Databases with modification timestamps
You can create Active Sync-enabled queries for database entries that have been modified after a particular time. The adapters run updates and then poll for new queries. By storing the last successfully processed row, Waveset can perform a “starts with” query to minimize the polling impact. Only those changes made to the resource since the previous set of modifications were made are returned for processing.
Resources with change-log entries
Most LDAP servers provide a change-log mechanism that you can use to track changes, optionally constrained to sections of interest in the DIT. By periodically querying the change-log entries, the LDAP resource adapter can update Waveset with detected changes; including creates, deletes, and updates.
Active Sync-enabled adapters generally follow these steps when listening or polling for changes to the resource managed by Waveset. When the adapter detects that a resource has changed, the Active Sync-enabled adapter:
Extracts the changed information from the resource.

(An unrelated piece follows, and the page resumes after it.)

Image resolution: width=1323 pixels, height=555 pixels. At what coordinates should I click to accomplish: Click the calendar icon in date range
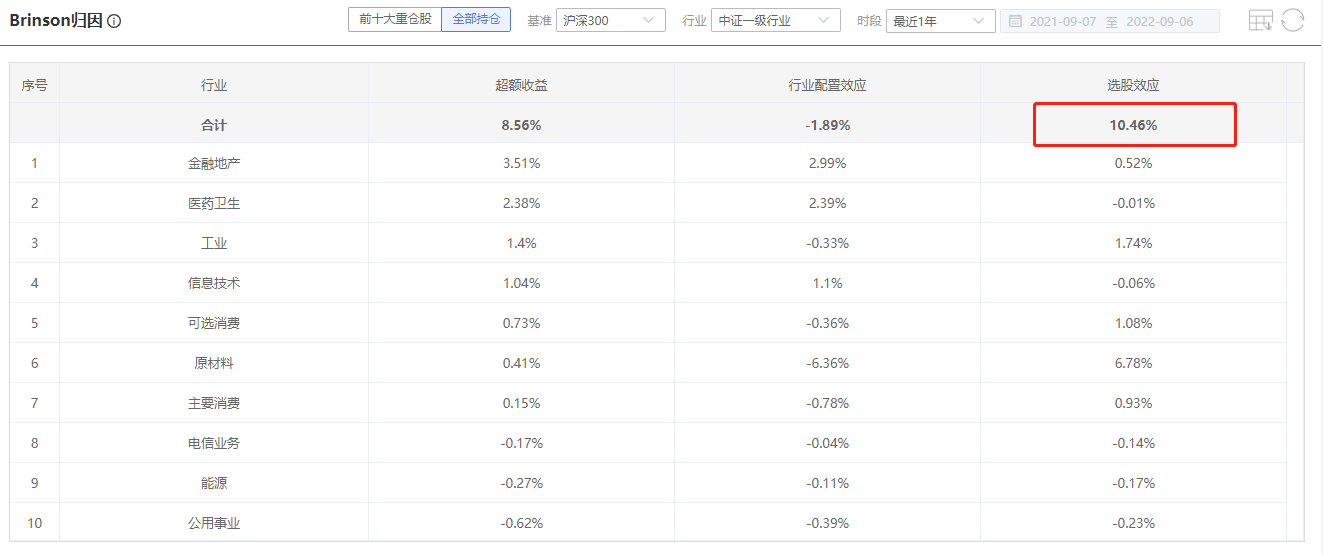coord(1015,21)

Determines which Waveset object is affected.
Builds a map of user attributes to pass to the IAPIFactory.getIAPI method, along with a reference to the adapter and a map of any additional options, which creates an Identity Application Programming Interface (IAPI) object.
Sets the logger on the IAPI event to the adapter’s Active Sync logger.
Active Sync Manager processes the IAPI object and returns a WavesetResult object to the adapter. The WavesetResult object informs the Active Sync-enabled adapter if the operation succeeds.
The WavesetResult object might contain many results from the various steps the Waveset system used to update the identity. Typically, a workflow also handles errors within Waveset, often ending up as an Approval for a managing administrator.
Exceptions are logged in the Active Sync and Waveset tracing logs with the ActiveSyncUtil.logResourceException method.
When Active Sync-enabled adapters detect a change to an account on a resource, the adapter maps the incoming attributes to an Waveset user or, if the adapter cannot match the user account, creates an Waveset user account.
The following rules and parameters determine what happens when a change is detected.
If present, a Process rule determines whether the adapter uses IAPIProcess or attempts to use IAPIUser. If the adapter cannot use IAPIUser because a Correlation or Confirmation rule does not uniquely identify an Waveset user for the event (given the other parameter settings), and a Resolve Process rule is configured, the adapter uses the Resolve Process rule to create an IAPIProcess event. Otherwise, the adapter reports an error condition.
IAPIUser checks out a view and makes this view available to the User form.
For creates and updates, IAPIUser checks out the User view.
For deletes, IAPIUser checks out the Deprovision view.
However, a User view is not checked out or available with IAPIProcess. Either a Process rule has been set or a Resolve Process rule is invoked.